_GIVEN DATA_.
+ + + +

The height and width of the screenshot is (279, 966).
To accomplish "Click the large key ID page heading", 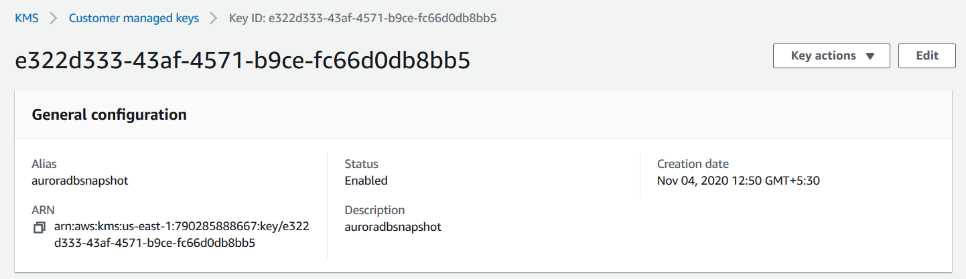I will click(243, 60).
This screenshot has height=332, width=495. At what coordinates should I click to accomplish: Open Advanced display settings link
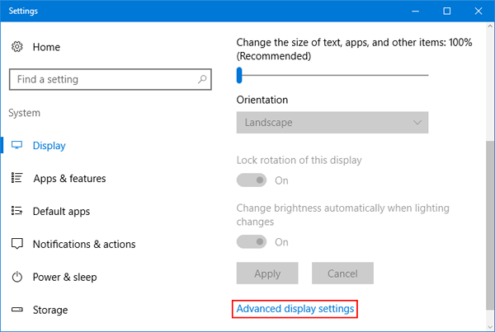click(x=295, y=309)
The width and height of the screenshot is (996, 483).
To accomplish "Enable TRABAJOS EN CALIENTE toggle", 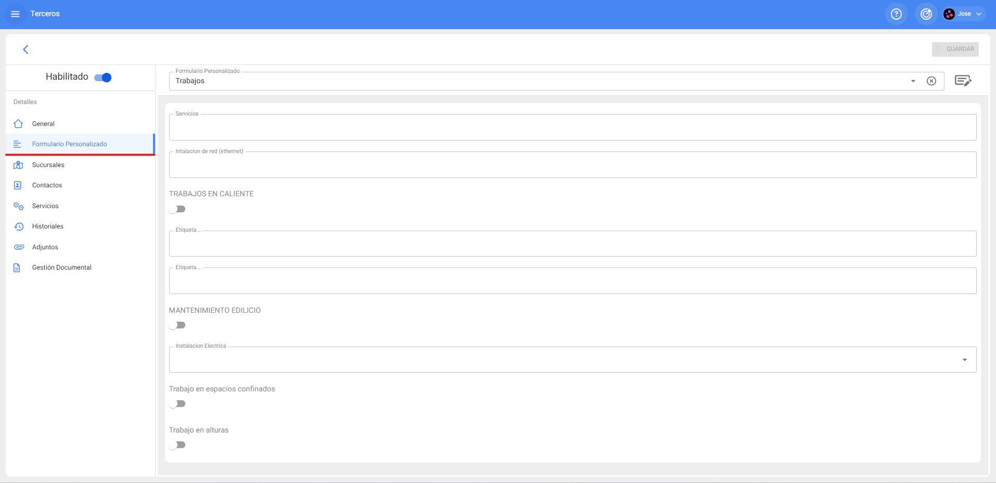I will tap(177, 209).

+ + + +

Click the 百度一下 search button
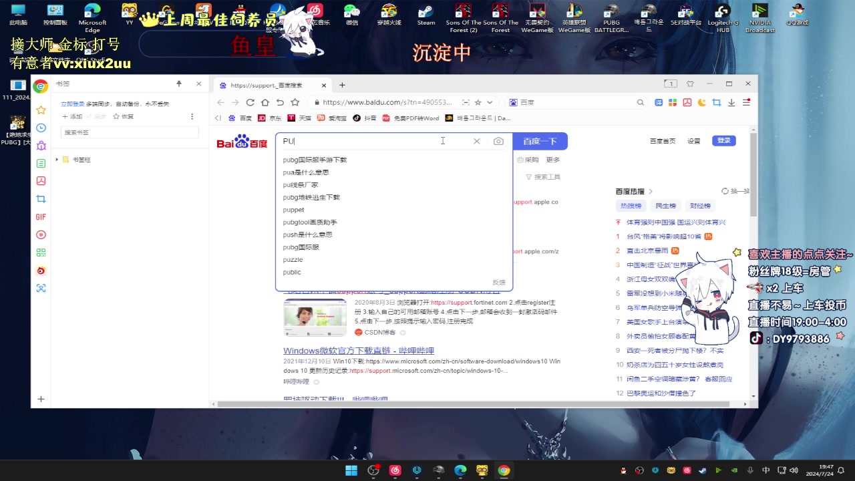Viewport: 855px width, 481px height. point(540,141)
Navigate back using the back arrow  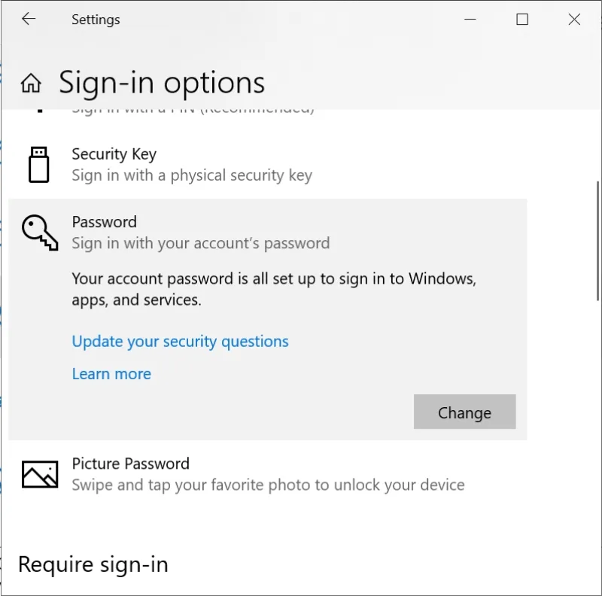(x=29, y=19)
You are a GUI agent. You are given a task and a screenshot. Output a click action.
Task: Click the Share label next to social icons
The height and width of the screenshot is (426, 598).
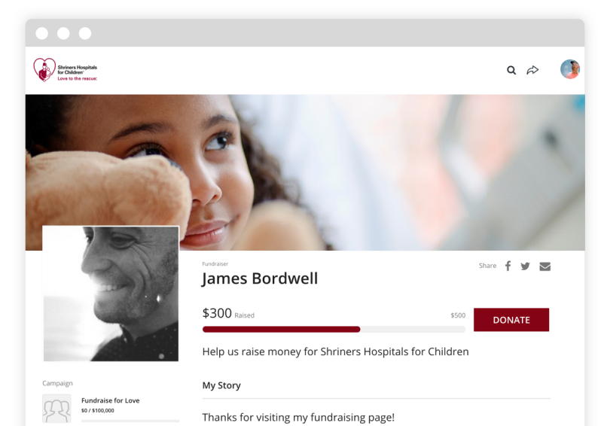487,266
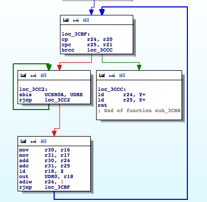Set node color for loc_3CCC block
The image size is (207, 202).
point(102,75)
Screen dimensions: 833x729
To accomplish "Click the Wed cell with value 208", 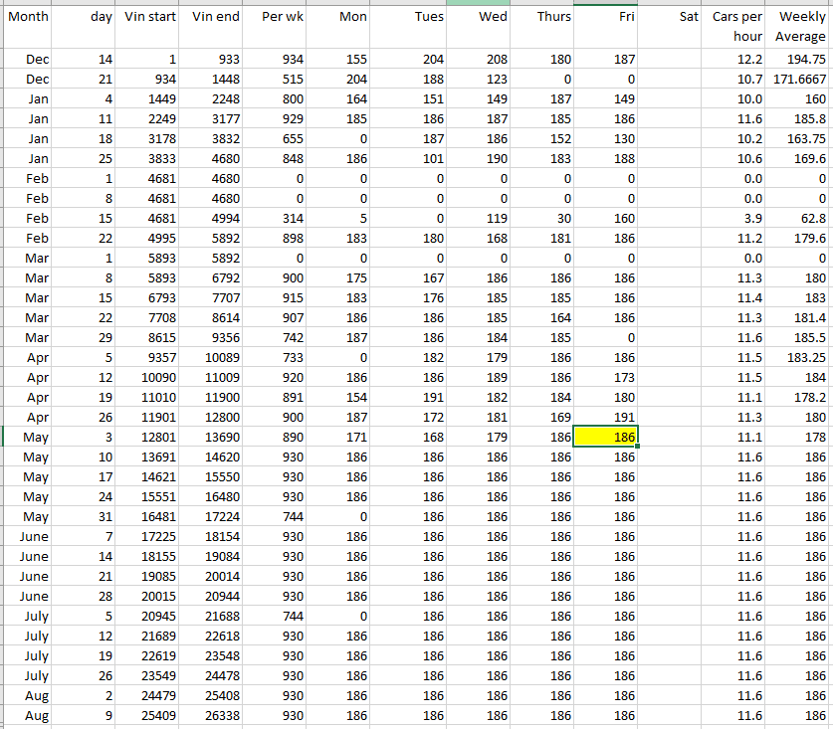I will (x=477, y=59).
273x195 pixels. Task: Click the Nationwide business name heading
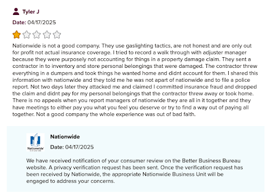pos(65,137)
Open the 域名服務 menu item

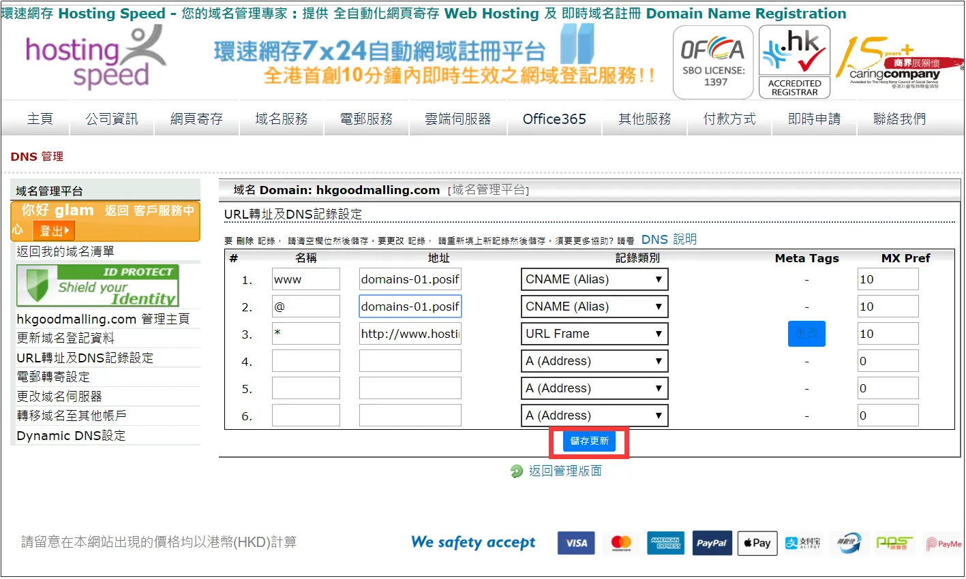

+ + + +

_TASK REQUIREMENTS_.
Find the line with "273x195 pixels. Task: Click" in the entries above. Set down exactly every line from it up to and including the line with "Open the 域名服務 menu item", images excluded.

_TASK SOLUTION_.
273x195 pixels. Task: Click the Nationwide business name heading
pos(65,137)
Open the 域名服務 menu item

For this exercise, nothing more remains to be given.